Esa noche hubo otra discusión delante de la casa de Elsbeth Street, y una vez más la mayoría de los vecinos inmediatos salieron a mirar. Sintiéndome seguro entre la masa, me uní a ellos.
Alguien —Bouhe casi a ciencia cierta— había enviado a George y Jeanne de Mohrenschildt a recoger el resto de las cosas de Marina. Bouhe probablemente había pensado que eran los únicos que podrían entrar sin que hubiese que amarrar a Lee.
—¡Y una mierda voy a darle nada! —gritó Lee, ajeno a los embelesados vecinos que no perdían comba. Se le marcaban las venas del cuello; su cara había adoptado de nuevo aquel rojo encendido.
Cómo debía de odiar esa tendencia a ruborizarse como una chiquilla a la que habían pillado pasando notas de amor.
De Mohrenschildt adoptó la estrategia del hombre razonable.
—Piensa, amigo mío. Así todavía queda una oportunidad. Si manda a la policía… —Se encogió de hombros y alzó las manos hacia el cielo.
—Dame una hora, entonces —dijo Lee.
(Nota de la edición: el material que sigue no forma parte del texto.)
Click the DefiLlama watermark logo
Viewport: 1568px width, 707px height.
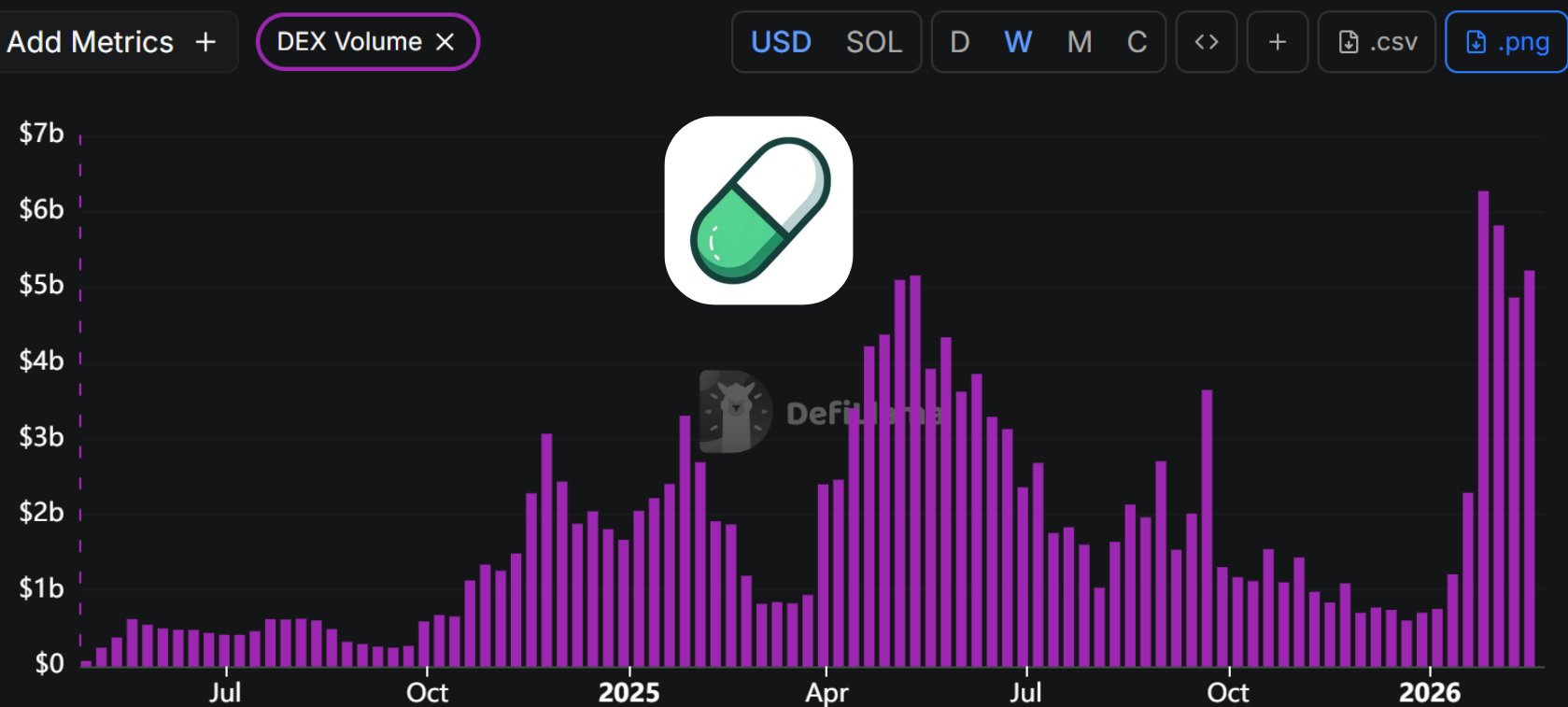point(736,412)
Enseñaba los dientes, pero esa expresión era lo más lejano del mundo a una sonrisa—. Así podré clavar un cuchillo a todos y cada uno de sus vestidos y romper todos y cada uno de los juguetes que esos chupópteros enviaron para comprar a mi hija.
—¿Qué pasa? —me preguntó un joven. Rondaba los veinte años e iba montado en bicicleta.
—Una pelea doméstica, supongo.
—Osmont, o como se llame, ¿no? ¿La rusa lo ha dejado? Ya iba siendo hora, diría yo. Ese tío está loco. Es un rojo, ¿lo sabía?
—Creo que oí algo.
Lee subía hecho una furia los escalones del porche, con la cabeza alta y la espalda recta —Napoleón retirándose de Moscú—, cuando Jeanne de Mohrenschildt le dio una voz.
—¡Para, estupidnik!
Lee se volvió hacia ella, con los ojos muy abiertos y cara de incredulidad… y dolor. Miró a De Mohrenschildt con una expresión que decía «¿No puedes controlar a tu mujer?», pero su amigo no dijo nada. Parecía que se lo estaba pasando bien. Como un hastiado aficionado al teatro viendo una obra que no está tan mal. No es fantástica, no es Shakespeare, pero es un pasatiempo perfectamente aceptable.
Jeanne siguió:
—Si quieres a tu mujer, Lee, deja de actuar como un niñato malcriado, por el amor de Dios. Compórtate.
—No puedes hablarme así. —Bajo presión, se le notaba más el acento sureño.
—Puedo y lo hago —replicó ella—. Déjanos recoger sus cosas o llamaré yo misma a la policía.
—Dile que se calle y se ocupe de sus asuntos, George —dijo Lee. De Mohrenschildt se rio con ganas.
—Hoy tú eres nuestro asunto, Lee. —Después se puso serio—. Te estoy perdiendo el respeto, camarada. Déjanos pasar ya.
Si valoras mi amistad como yo valoro la tuya, déjanos pasar de una vez.
Lee hundió los hombros y se hizo a un lado. Jeanne subió los escalones con paso decidido y sin dedicarle una mirada siquiera, pero De Mohrenschildt se paró y envolvió a Lee, que estaba ya angustiosamente delgado, en un poderoso abrazo. Al cabo de unos instantes, Oswald correspondió al gesto. Me di cuenta (con una mezcla de pena y asco) de que el chico, porque eso es lo que era en realidad, se había puesto a llorar.
—¿Qué son? —preguntó el joven de la bici—, ¿una pareja de raritos?
—Sí que son raritos, sí —dije yo—, pero no en el sentido que tú crees.